日本には、全てのものに神が宿るという「アニミズム」の考え方がありました。昔の人々は、海や山、風、雷、(C)道具にも神の姿を見てきました。あらゆるものを神としてまつり大切にしたのです。問、文中の(A)~(C)に入る語としてふさわしいものを次の中から選び、それぞれ記号で答えなさい。(同じものを二回以上使用しないこと)
ア だから イ しかし ウ ところで エ さらには
二、次の文章を読んで、あとの問に答えなさい。
石油は、私たちの生活を支える大切な資源です。燃料として使われるだけでなく、プラスチックや化学繊維などの原料にもなります。しかし、地球上でとれる石油には限りがあるので、(A)使いつくされる日が来るだろう、といわれています。(B)石油がなくなったら、私たちの生活はどうなるのでしょうか。
ところで、石油を燃やすと、地球温暖化の原因とされる二酸化炭素が発生します。これ以上地球が暖かくなると、南極の氷山などが溶けます。その結果、海水面が上昇して、陸地の一部が水中に沈んでしまいます。島国に住む私たち日本人にとって、地球温暖化は(C)無関係ではありません。問、文中の(A)~(C)に入る語としてふさわしいものを次の中から選び、それぞれ記号で答えなさい。(同じものを二回以上使用しないこと)
ア もし イ 決して ウ まるで エ きっと
一の解き方(接続語の穴埋め問題)
一では、空欄の前後の関係を確認しながら接続語を入れていきます。
(A)の前では付喪神の説明をしていて、後ろでは「つくもがみ」という言葉の意味に話題が変わっています。したがって、転換のウを入れます。
(B)の前後は、「九十九歳になったおばあさんの白髪」という意味を借りて「古道具の妖怪が『つくもがみ』と呼ばれるようになった」こと(理由)と、「付喪神は『九十九(つくも)神』とも書かれ」ること(帰結)です。したがって、順接のアを入れます。
(C)の前後で「海」「山」「風」「雷」「道具」が並んでいるだけなので、並列のエを入れます。
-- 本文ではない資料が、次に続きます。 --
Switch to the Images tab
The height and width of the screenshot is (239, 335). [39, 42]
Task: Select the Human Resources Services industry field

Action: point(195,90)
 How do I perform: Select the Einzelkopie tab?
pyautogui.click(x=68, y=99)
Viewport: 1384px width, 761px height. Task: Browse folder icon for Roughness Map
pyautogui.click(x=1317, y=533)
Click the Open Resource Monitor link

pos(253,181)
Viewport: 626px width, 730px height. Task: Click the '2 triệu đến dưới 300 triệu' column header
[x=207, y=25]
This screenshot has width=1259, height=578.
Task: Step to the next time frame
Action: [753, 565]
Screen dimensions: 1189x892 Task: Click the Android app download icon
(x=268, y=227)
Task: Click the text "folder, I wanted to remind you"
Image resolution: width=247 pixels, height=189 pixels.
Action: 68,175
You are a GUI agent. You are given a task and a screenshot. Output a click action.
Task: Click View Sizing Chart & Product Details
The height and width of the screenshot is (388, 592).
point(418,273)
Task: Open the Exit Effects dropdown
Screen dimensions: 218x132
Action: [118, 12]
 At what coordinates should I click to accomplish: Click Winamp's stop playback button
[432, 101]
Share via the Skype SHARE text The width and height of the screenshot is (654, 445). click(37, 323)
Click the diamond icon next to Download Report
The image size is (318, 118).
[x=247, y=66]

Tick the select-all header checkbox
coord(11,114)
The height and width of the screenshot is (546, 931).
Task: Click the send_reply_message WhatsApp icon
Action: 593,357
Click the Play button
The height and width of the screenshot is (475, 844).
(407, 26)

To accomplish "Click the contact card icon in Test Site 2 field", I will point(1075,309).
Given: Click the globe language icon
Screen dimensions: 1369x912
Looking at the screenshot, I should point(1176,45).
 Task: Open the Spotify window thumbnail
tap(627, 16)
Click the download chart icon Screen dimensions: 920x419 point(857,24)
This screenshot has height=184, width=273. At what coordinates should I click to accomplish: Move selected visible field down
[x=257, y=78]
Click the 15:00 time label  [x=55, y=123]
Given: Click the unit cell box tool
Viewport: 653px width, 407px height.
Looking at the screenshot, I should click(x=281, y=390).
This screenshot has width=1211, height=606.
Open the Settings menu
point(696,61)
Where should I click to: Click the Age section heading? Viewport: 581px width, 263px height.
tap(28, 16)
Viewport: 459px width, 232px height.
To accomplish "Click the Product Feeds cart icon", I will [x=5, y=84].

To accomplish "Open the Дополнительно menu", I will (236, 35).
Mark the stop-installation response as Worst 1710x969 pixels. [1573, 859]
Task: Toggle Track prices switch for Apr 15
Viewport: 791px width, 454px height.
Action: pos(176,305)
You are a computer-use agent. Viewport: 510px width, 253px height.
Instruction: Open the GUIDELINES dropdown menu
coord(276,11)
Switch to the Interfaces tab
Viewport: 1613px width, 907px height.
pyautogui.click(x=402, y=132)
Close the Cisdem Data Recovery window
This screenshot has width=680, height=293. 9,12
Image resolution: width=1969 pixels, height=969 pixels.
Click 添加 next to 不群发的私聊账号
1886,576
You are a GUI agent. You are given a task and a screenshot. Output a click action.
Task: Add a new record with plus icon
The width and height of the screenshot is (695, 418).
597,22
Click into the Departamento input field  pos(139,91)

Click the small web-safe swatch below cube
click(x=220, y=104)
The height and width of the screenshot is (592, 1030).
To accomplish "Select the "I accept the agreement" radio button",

以上より、(A)はウ、(B)はア、(C)はエとなります。
二の解き方(副詞の呼応の穴埋め問題)
二で空欄に入れるべき語群は、どれも副詞の呼応を考える必要があります。
(A)には、後ろの「~だろう」から、エを入れます(きっと~だろう)。
(B)には、後ろの「~たら」から、アを入れます(もし~たら)。
(C)には、後ろの「~ありません」から、イを入れます(決して~ない)。
以上より、(A)はエ、(B)はア、(C)はイとなります。
ちなみに、ウの「まるで」は「まるで~ようだ」(比喩)です。